### TASK PROMPT:
Reproduce the rows verbatim, beginning at the line that contains "You are a computer-use agent. The" and stopping after the line that contains "(x=1032, y=315)".

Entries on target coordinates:
## start
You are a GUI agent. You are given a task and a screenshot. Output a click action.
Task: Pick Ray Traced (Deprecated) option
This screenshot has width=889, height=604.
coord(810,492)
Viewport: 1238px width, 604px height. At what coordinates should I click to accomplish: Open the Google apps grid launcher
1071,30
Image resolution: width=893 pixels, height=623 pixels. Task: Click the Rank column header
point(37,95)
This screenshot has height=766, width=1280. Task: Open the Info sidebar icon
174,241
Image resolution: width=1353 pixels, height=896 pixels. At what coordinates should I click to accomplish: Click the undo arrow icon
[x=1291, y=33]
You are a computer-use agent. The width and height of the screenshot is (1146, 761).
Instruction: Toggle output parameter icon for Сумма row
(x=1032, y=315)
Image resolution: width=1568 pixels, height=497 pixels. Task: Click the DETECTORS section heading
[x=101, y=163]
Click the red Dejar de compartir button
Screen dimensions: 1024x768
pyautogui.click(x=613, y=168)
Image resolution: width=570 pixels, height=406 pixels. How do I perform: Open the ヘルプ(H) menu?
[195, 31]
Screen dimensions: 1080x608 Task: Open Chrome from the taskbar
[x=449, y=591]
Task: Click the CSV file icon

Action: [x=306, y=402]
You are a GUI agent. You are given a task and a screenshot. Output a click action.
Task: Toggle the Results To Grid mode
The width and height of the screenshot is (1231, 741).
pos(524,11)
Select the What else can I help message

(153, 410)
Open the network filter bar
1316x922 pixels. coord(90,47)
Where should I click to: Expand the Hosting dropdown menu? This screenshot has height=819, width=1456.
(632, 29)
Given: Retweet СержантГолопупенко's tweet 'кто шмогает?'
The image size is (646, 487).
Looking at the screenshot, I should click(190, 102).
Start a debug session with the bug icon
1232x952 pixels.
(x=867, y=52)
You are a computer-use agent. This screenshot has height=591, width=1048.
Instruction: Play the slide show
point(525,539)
## end
### FINISHED EXERCISE:
You are a computer-use agent. The width and height of the screenshot is (1146, 761).
Instruction: Toggle output parameter icon for Сумма row
(x=1032, y=315)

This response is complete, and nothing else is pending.